Ende 2016 lobte Ji-Sung Park gegenüber FourFourTwo den Südkoreaner zwar als einen "der besten jungen Spieler in Asien", bei dem es Spaß mache ihm zuzusehen, die Vergleiche mit Lionel Messi zieht aktuell aber keiner mehr. Während der Argentinier im gleichen Alter bereits auf 14 Saisontore in der Primera Division und Einsätze in der Champions League zurückblicken konnte, steht für Lee neben den Spielen in den Nachwuchs-Teams gerade einmal ein Einsatz in der zweiten Mannschaft zu Buche.

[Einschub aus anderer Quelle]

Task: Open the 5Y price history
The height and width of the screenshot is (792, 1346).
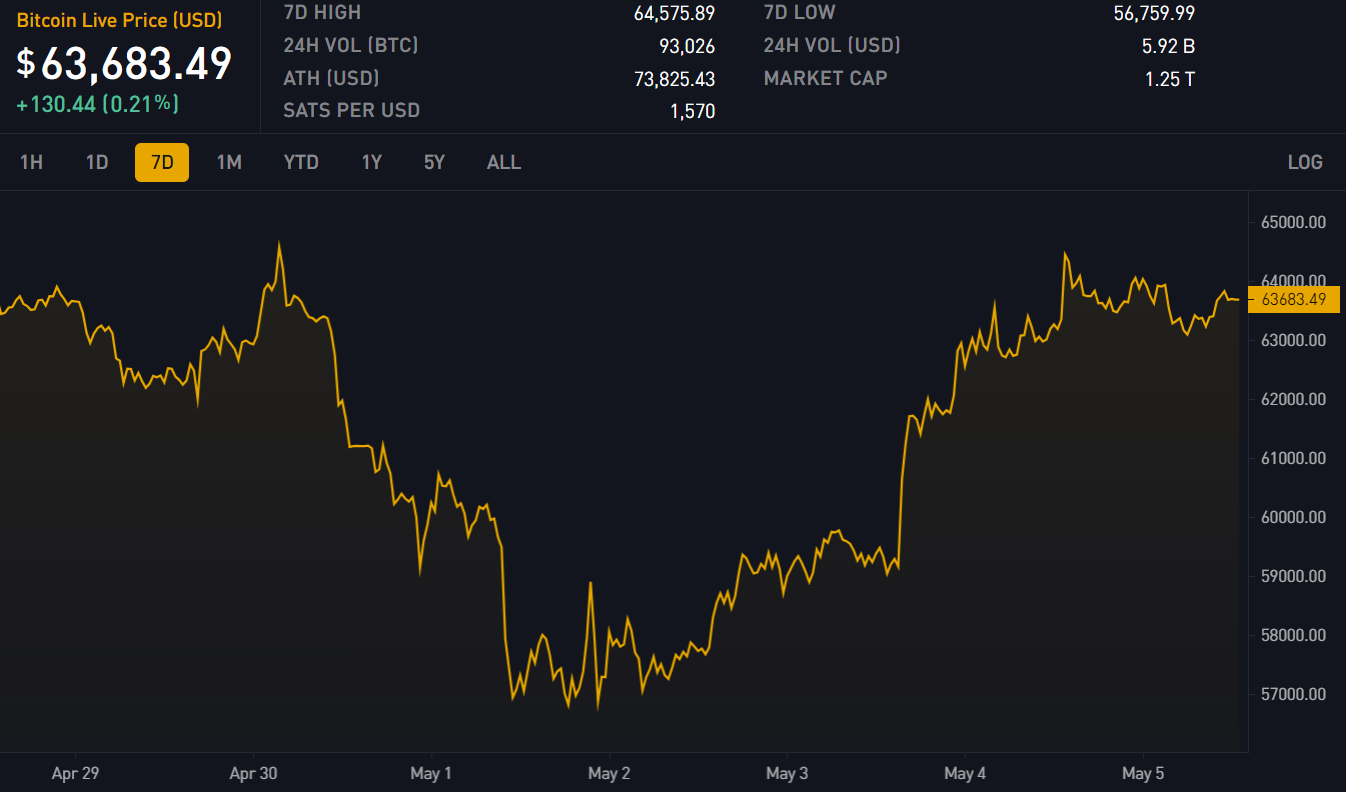Action: [x=434, y=162]
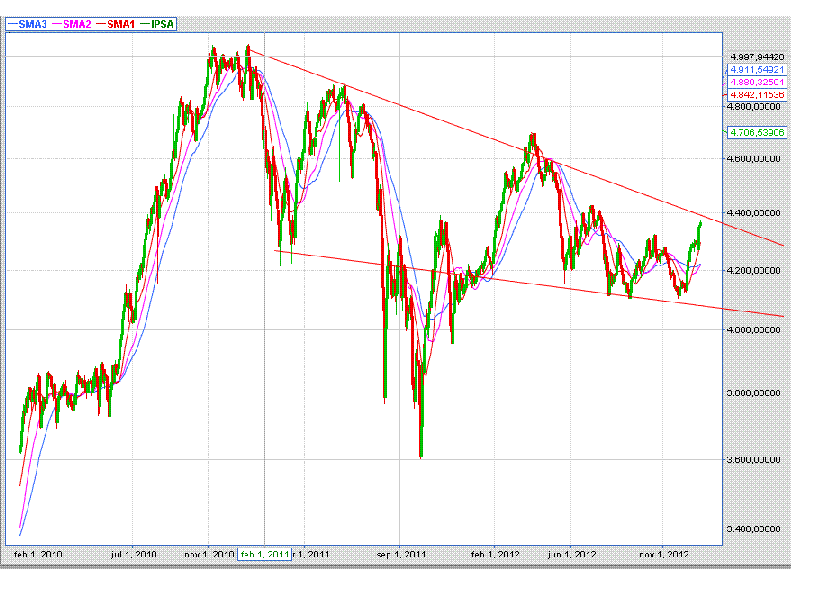The width and height of the screenshot is (820, 615).
Task: Select the nov 1, 2012 date label
Action: click(664, 553)
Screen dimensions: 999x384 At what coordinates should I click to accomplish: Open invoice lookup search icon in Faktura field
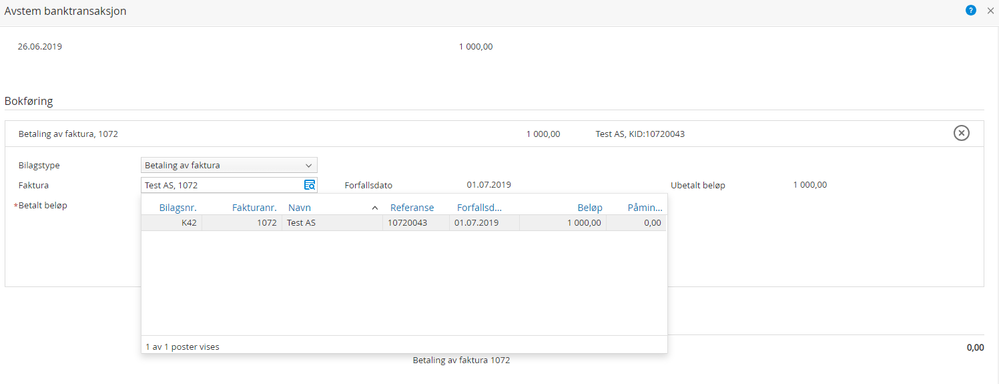click(310, 185)
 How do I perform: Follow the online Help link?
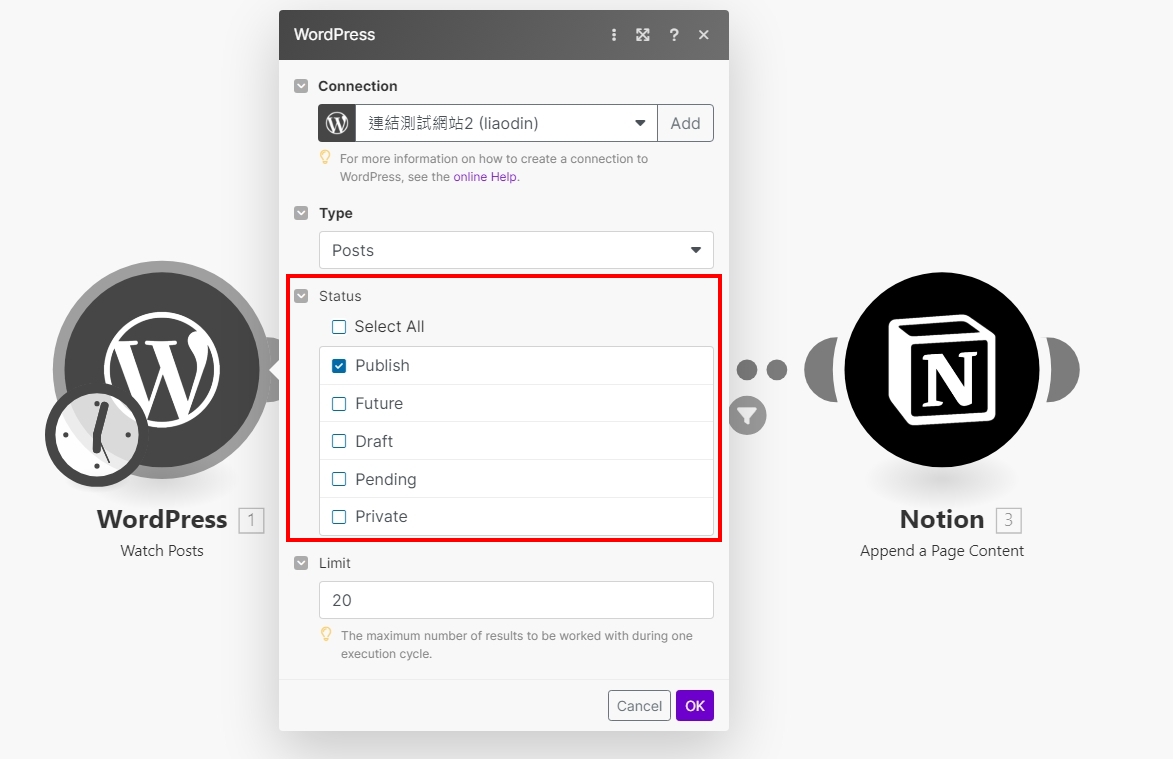[x=485, y=177]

U20-WM als Karriere-Sprungbrett?

Nachdem es um den Youngster zwischendurch ziemlich ruhig geworden war, rief sich Lee im vergangenen Mai bei der U20-WM in seinem Heimatland wieder nachhaltig ins Gedächtnis. In der Gruppenphase steuerte er zwei Tore und eine Vorlage bei und sorgte so für den Achtelfinaleinzug Südkoreas. Die starken Leistungen sind auch den zahlreichen Scouts auf der Tribüne nicht verborgen geblieben, unter anderem sollen der FC Schalke und Borussia Dortmund ihre Fühler nach dem Talent ausgestreckt haben.

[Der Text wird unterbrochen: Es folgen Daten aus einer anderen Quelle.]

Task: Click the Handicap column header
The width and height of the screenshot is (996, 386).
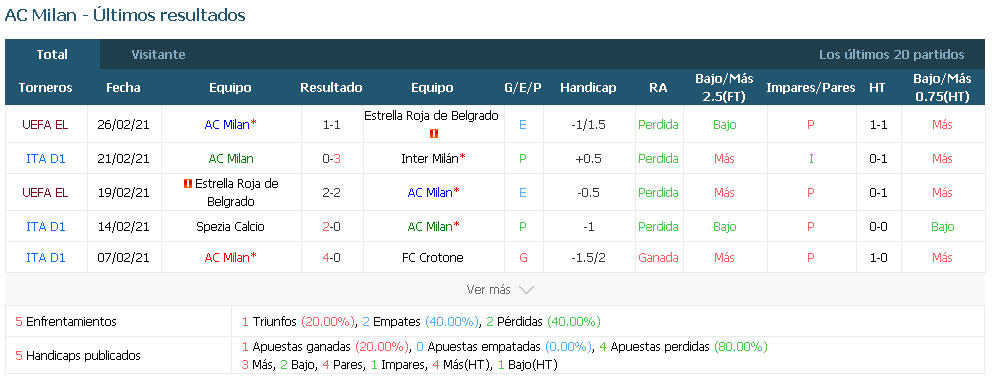Action: 588,88
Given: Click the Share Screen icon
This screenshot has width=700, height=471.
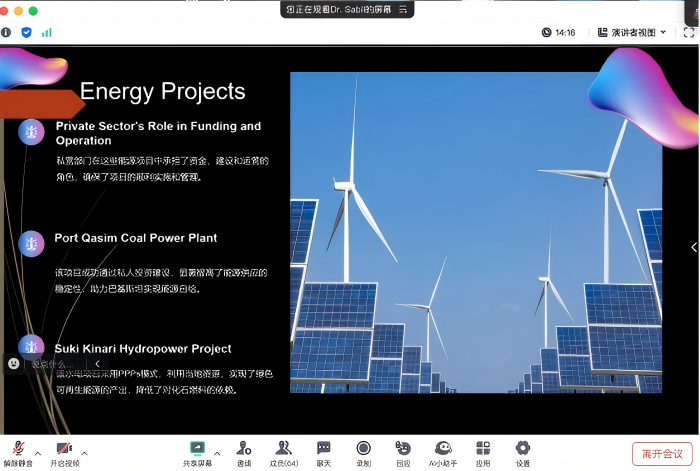Looking at the screenshot, I should (x=197, y=450).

Lees Berater bestätigte unlängst gegenüber dem katalanischen Radiosenders RAC1 das Interesse der beiden Bundesligisten: "Es ist richtig, dass vier Teams, inklusive Dortmund und Schalke, ihre Absicht zum Ausdruck gebracht haben, Seung-Woo Lee zu verpflichten." Auch Bayer Leverkusen wurde von verschiedenen Medien als möglicher Interessent ins Gespräch gebracht. Vor einem möglichen Wechsel zu einem anderen Verein steht Lee jedoch vor der Frage, ob er bei den Katalanen einen Profivertrag für die zweite Mannschaft unterschreiben soll.

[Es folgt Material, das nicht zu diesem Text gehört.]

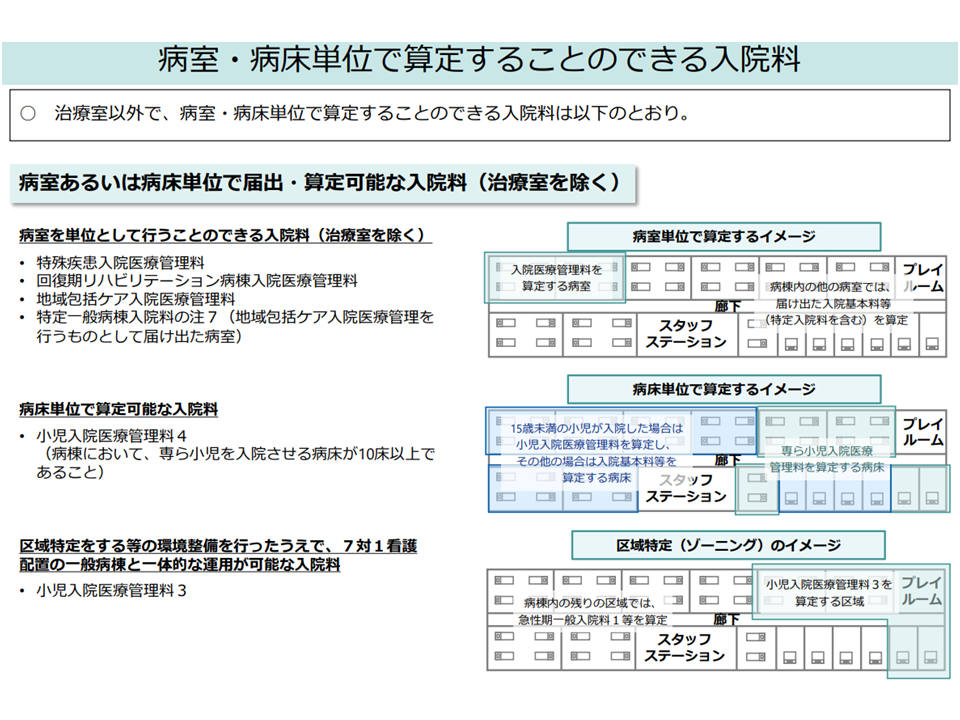Click the diagram title 区域特定（ゾーニング）のイメージ

[x=728, y=545]
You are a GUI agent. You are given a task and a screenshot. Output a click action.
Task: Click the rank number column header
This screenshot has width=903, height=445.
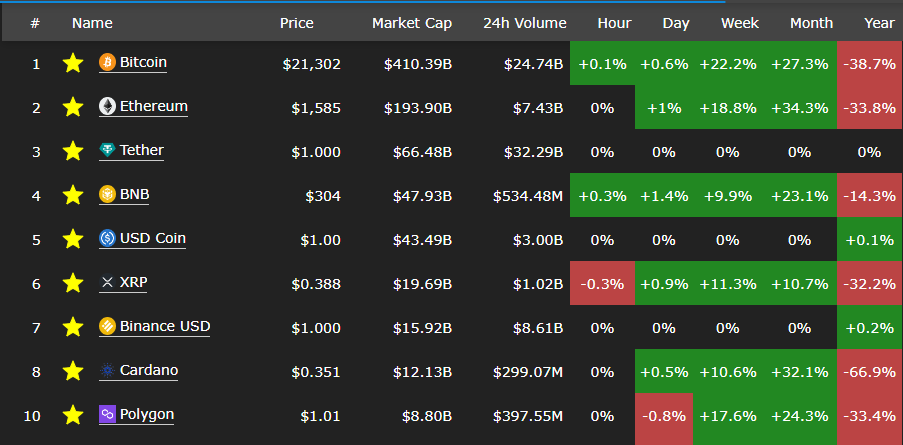coord(35,23)
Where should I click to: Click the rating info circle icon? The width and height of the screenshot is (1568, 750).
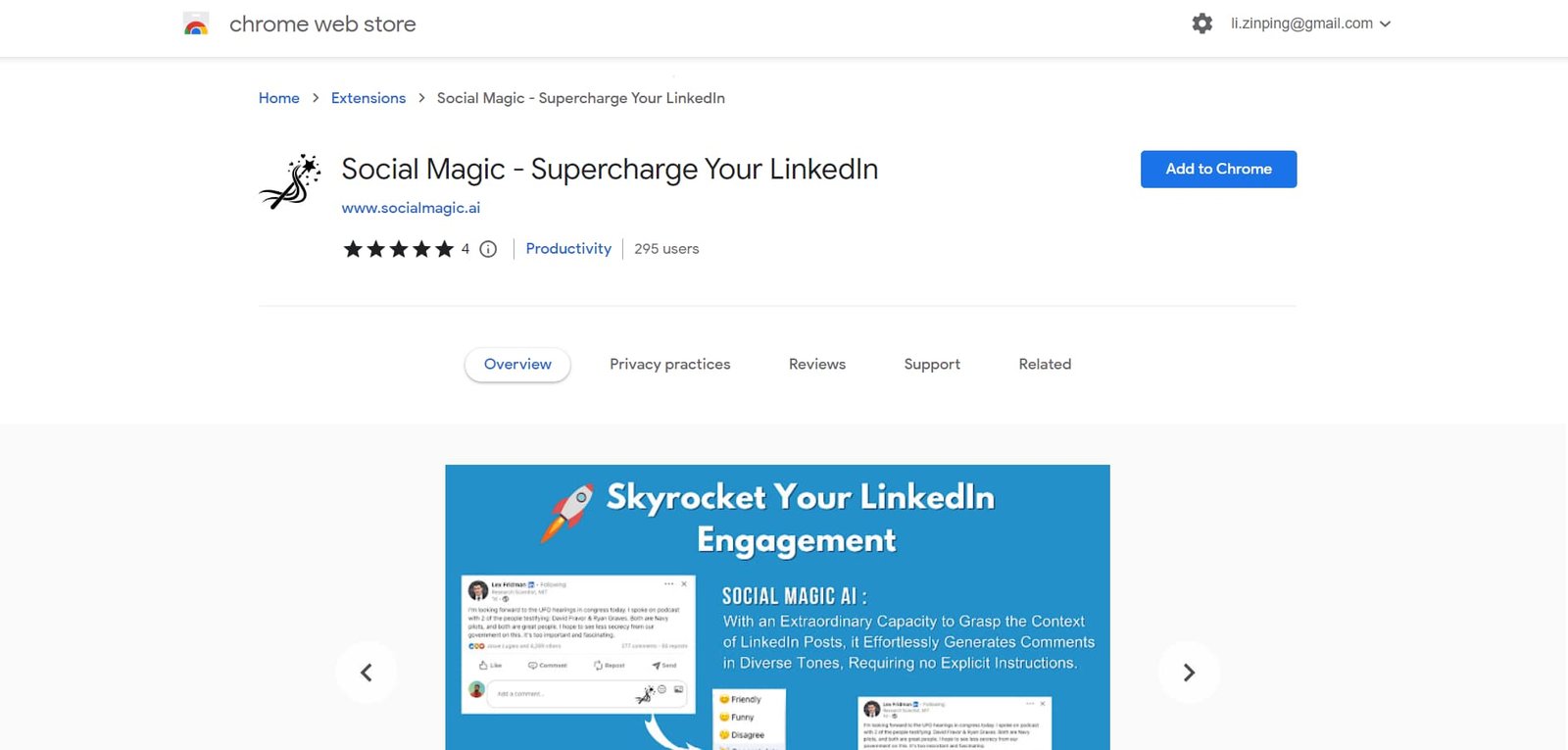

Dies würde seine Ablösesumme Medienberichten nach auf zwölf Millionen Euro ansteigen lassen, als A-Jugendlicher würde sich diese Summe nur auf drei Millionen belaufen. Wahrscheinlicher als ein millionenschwerer Transfer erscheint jedoch eine Ausleihe des Offensivspielers, der bei einem der interessierten Vereine erste Erfahrungen und Spielpraxis im Profibereich sammeln könnte. Damit Xavis Prophezeiung vielleicht eines Tages mit Verspätung doch noch in Erfüllung geht.